Each ExternalSecret reads the same Vault payload and templates one Kubernetes
Secret from it.
apiVersion: external-secrets.io/v1
kind: ExternalSecret
metadata:
name: airflow-fernet-key
namespace: airflow
spec:
refreshInterval: 2m
secretStoreRef:
name: vault-airflow
kind: ClusterSecretStore
target:
name: airflow-fernet-key
creationPolicy: Owner
template:
engineVersion: v2
data:
fernet-key: '{{ (fromYaml .config).fernetKey }}'
data:
- secretKey: config
remoteRef:
key: airflow/config
property: config
I use the same pattern for airflow-api-secret-key, airflow-jwt-secret,
airflow-metadata, airflow-broker-url, airflow-redis-password,
airflow-webserver-secret-key, airflow-default-user, and
airflow-ssh-secret.
Vault policy
The Airflow role only needs read access to the Airflow path.
vault policy write airflow-secret-read - <<'EOF'
path "secret/data/airflow/*" {
capabilities = ["read"]
}
EOF
vault write auth/kubernetes/role/external-secrets-airflow \
bound_service_account_names=external-secrets \
bound_service_account_namespaces=external-secrets \
audience=https://kubernetes.default.svc.cluster.local \
policies=airflow-secret-read \
ttl=1h
This keeps Airflow’s secret access separate from example-api,
example-worker, and example-admin.
Default user job
I also let the chart create or reset the default user from a generated Secret.
The Application values can inject environment variables from
airflow-default-user.
createUserJob:
enabled: true
useHelmHooks: false
applyCustomEnv: false
args:
- bash
- -ec
- |
airflow db check-migrations --migration-wait-timeout=300
airflow users create \
--username "${AIRFLOW_DEFAULT_USERNAME}" \
--firstname "${AIRFLOW_DEFAULT_FIRST_NAME}" \
--lastname "${AIRFLOW_DEFAULT_LAST_NAME}" \
--role Admin \
--email "${AIRFLOW_DEFAULT_EMAIL}" \
--password "${AIRFLOW_DEFAULT_PASSWORD}" \
|| true
airflow users reset-password \
--username "${AIRFLOW_DEFAULT_USERNAME}" \
--password "${AIRFLOW_DEFAULT_PASSWORD}"
The important part is useHelmHooks: false.
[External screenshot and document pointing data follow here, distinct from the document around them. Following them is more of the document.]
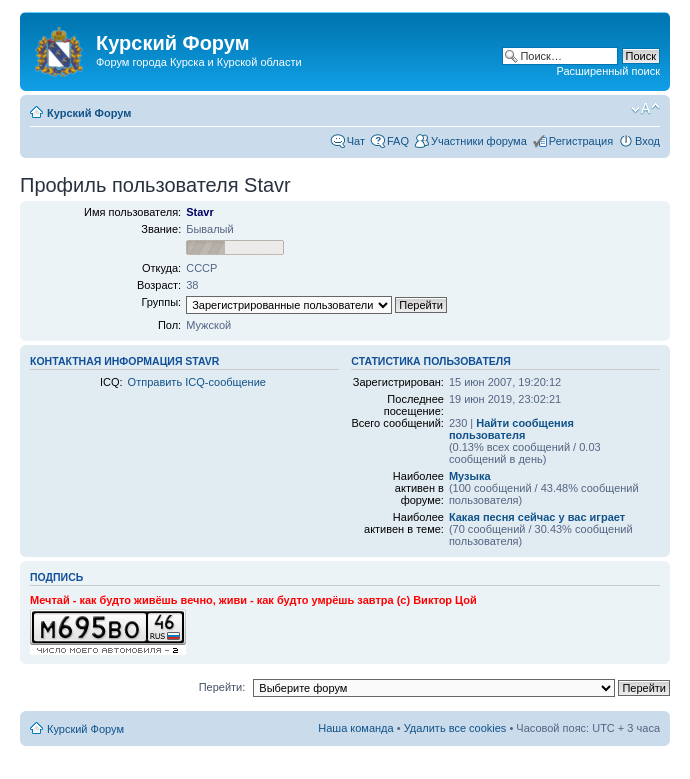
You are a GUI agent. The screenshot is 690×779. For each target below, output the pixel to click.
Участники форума (479, 141)
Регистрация (581, 141)
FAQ (398, 141)
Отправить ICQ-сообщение (197, 382)
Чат (356, 141)
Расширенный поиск (608, 71)
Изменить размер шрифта (645, 109)
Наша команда (355, 728)
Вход (647, 141)
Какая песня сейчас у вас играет (537, 517)
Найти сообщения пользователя (511, 429)
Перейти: (222, 687)
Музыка (470, 476)
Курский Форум (89, 113)
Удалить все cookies (455, 728)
I want Argo CD to see and manage
the job instead of Helm hiding it behind hook behavior.
Validate
I check generated Secrets first.
kubectl get clustersecretstore vault-airflow
kubectl -n airflow get externalsecret
kubectl -n airflow get secret airflow-fernet-key airflow-metadata airflow-ssh-secret
Then I check the chart resources.
kubectl -n airflow get pods
kubectl -n airflow get jobs
kubectl -n airflow logs job/airflow-create-user --tail=120
If pods start before the Secrets exist, I sync airflow-secrets first and then
refresh the Airflow Application.
Common problems
If Airflow keeps generating new keys, I check whether the chart is creating secrets instead of reading the existing Secret names.
If the DAG sync container cannot clone, I check the SSH private key Secret and
the verified knownHosts value. I do not disable host key checking just to make
Git sync green.
If External Secrets is ready but the Kubernetes Secret is missing, I check the
Vault policy path. KV v2 policies need secret/data/airflow/*.
If the default user job fails, I check whether migrations finished before the user command ran. A retry policy helps, but it should not hide a broken database connection string.
Conclusion
Airflow fits GitOps well as long as I keep a hard line between values and secrets. Git describes the chart and Secret names. Vault stores the values. External Secrets turns those values into Kubernetes Secrets. Argo CD applies the chart after that.
That split makes the Airflow install rebuildable without putting the most sensitive pieces into the repository.